§ **ARTICLE**
[BEGIN]

Next question: if in doubt ere on the side of caution. If you hold 5000' until inbound 013 can you descend to meet the profile? Yes.
I understand the question because of the confusion. Can you achieve the task required erring on the safe side? Yes. But is always gratifying to solve the puzzle. If you are an airline you should have a Nav/performance dept. They should have contact with the chart providers. Throw the question at them. The company has a duty of care to its crews not to endanger their operation. It would not be the first time an error has been discovered. Confusion is never healthy in our game.

cosmo kramer
17th Aug 2015, 23:32
Seems Stone_cold answered the question black on white. So my previous answer has to be wrong and the LIDO chart be in error.

Given that it's LIRZ, an Italian airport: no wonder there are possibilities for confusion. :oh:

Skyjob
18th Aug 2015, 01:15
I would interpret these charts as RAT5 did, hold 5000' until 14 DME before selecting a lower altitude of 4000' until 12 DME inbound on 013, then selecting 3400', etc...

However to FLY the approach I would use CDA technique, maintaining 5000' until G/S intercept once LCO established. Code the FMC with ABOVE altitudes to facilitate this and MONITOR the aircraft performance.

Simple :)

Oakape
18th Aug 2015, 02:28
You must maintain 5000' while in the hold, unless there is a specific clearance (charted or by ATC) to descend in the hold. There is no charted descent below 5000' in the hold in this case. Therefore, further descent cannot be commenced until you are established on the ILS approach & cleared for that approach. To be established on the ILS you must be within 1/2 scale deflection on the normal localizer (not the expanded scale).

The dotted lines shown that relate to the STARs are irrelevant to the question. They are tracks to the D12 IPE position on the localizer & will have their own descent instructions to get you to 4000' by that point.

The D14 IPE position is solely to define the holding pattern outbound leg & is not a descent position, as seemingly incorrectly shown on the LIDO chart. There is no timing for the outbound leg of the pattern in this case.

[END]

§ **SOURCE EXCERPT**

[BEGIN]

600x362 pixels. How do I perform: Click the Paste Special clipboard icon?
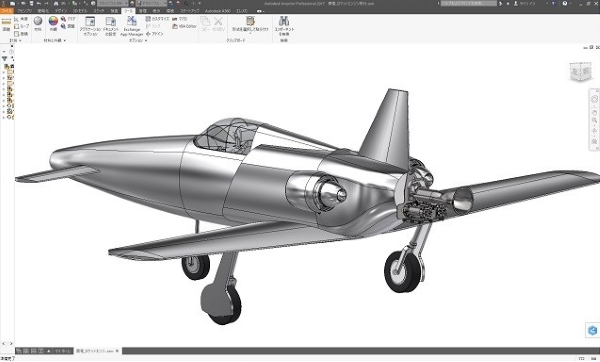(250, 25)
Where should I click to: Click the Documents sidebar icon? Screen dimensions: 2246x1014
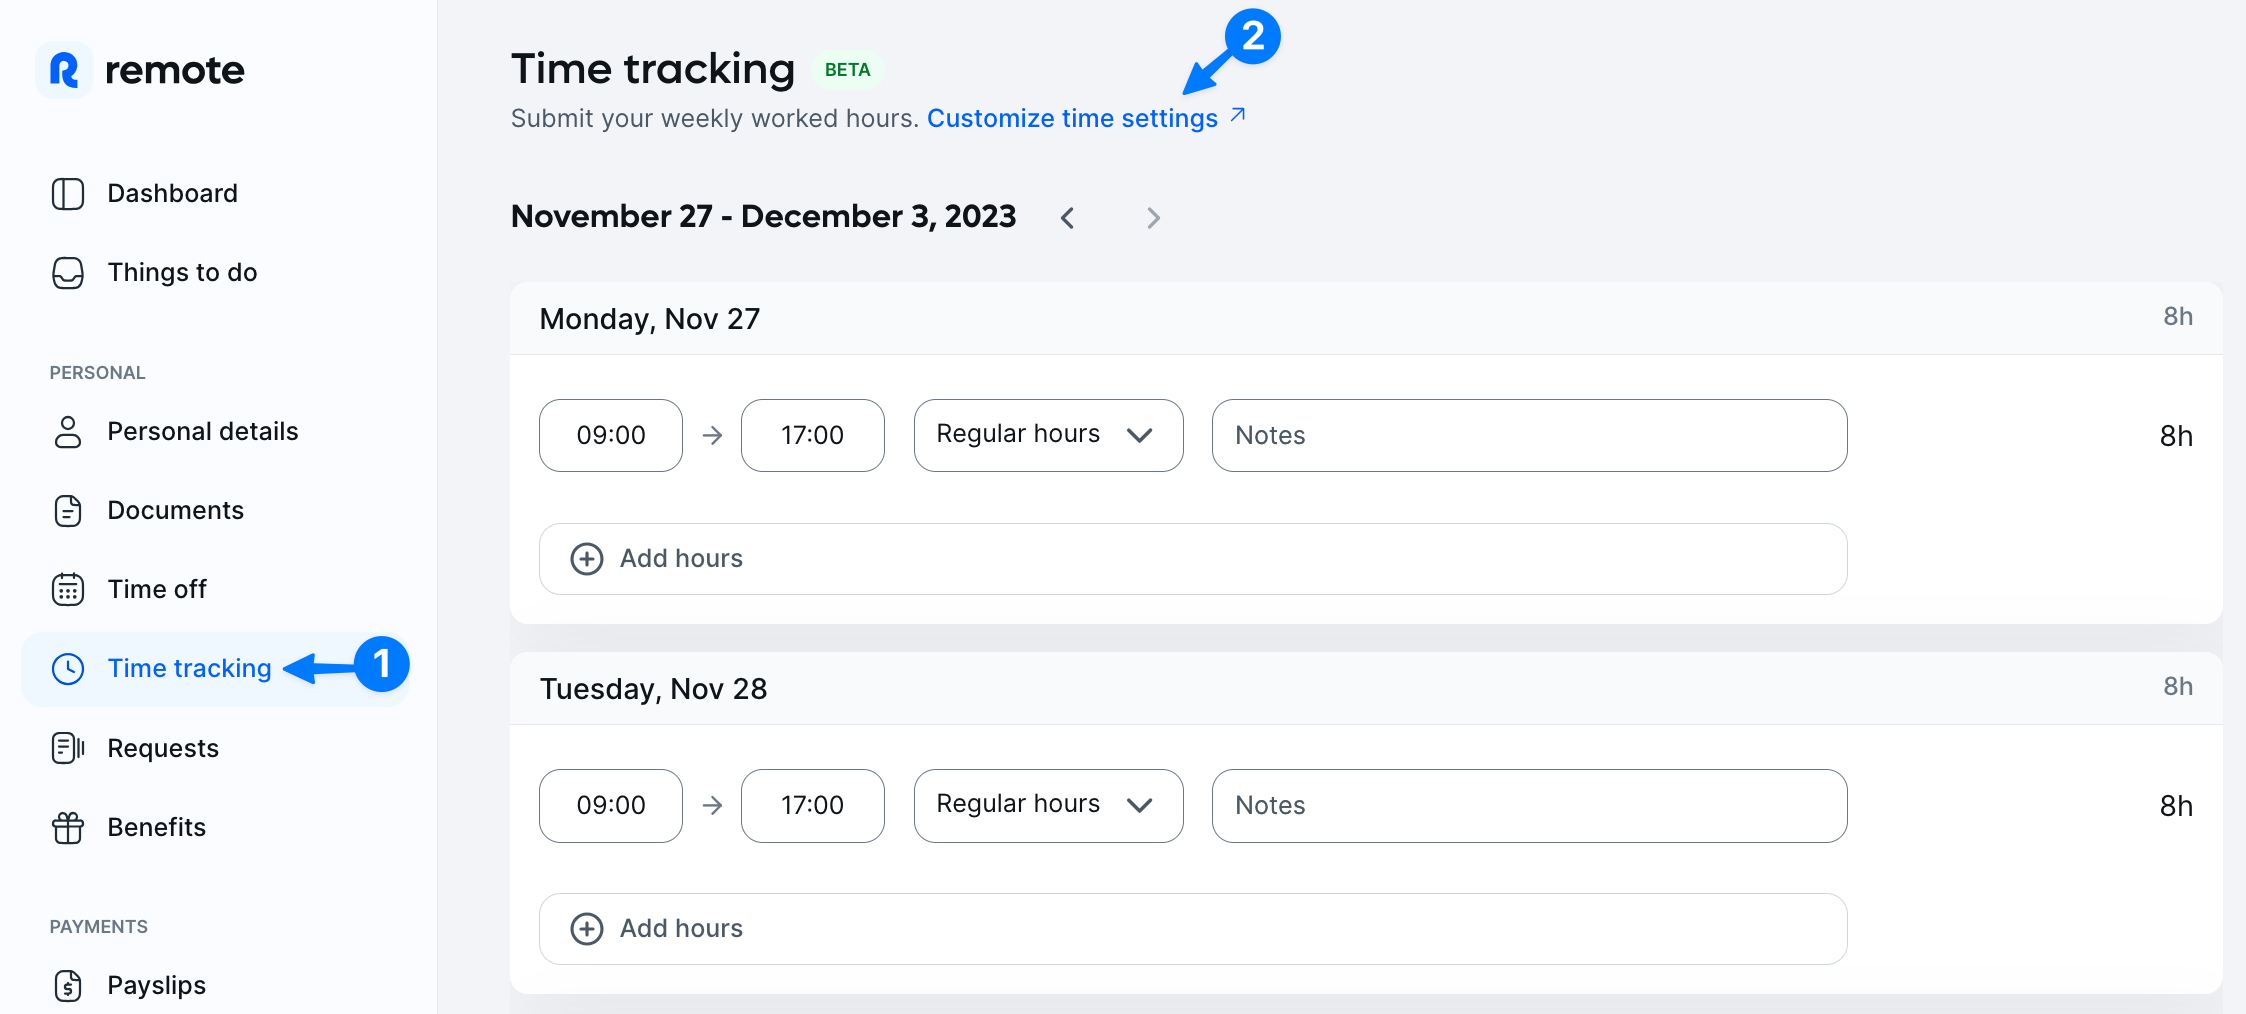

[END]

§ **REQUIRED WORK**
**1)** Repeat the part of the holding pattern discussion from "However to FLY" to "by that point.".
**2)** According to the holding pattern discussion, how close to the localizer must you be to count as established on the ILS?
**3)** Resume the holding pattern discussion from where it stops.

§ **RESPONSES TO THE TASKS**
**1)**
However to FLY the approach I would use CDA technique, maintaining 5000' until G/S intercept once LCO established. Code the FMC with ABOVE altitudes to facilitate this and MONITOR the aircraft performance.

Simple :)

Oakape
18th Aug 2015, 02:28
You must maintain 5000' while in the hold, unless there is a specific clearance (charted or by ATC) to descend in the hold. There is no charted descent below 5000' in the hold in this case. Therefore, further descent cannot be commenced until you are established on the ILS approach & cleared for that approach. To be established on the ILS you must be within 1/2 scale deflection on the normal localizer (not the expanded scale).

The dotted lines shown that relate to the STARs are irrelevant to the question. They are tracks to the D12 IPE position on the localizer & will have their own descent instructions to get you to 4000' by that point.

**2)** Within 1/2 scale deflection on the normal localizer, not the expanded scale.

**3)**
The LIDO chart is interesting, in that the vertical profile doesn't show the holding pattern, as the other two do. And it has the approach commencing at 4000' rather than 5000' on the other two charts. It appears that the descent in the hold to 4000' as shown on the plan diagram is to link the hold with the approach. Perhaps they have permission from the approach designer for that descent. The descent steps on the STARs may give a better picture of the terrain & associated safe altitudes in that area, given that they take you to 4000' at D12 IPE for the commencement of the approach, as depicted on the AIP chart.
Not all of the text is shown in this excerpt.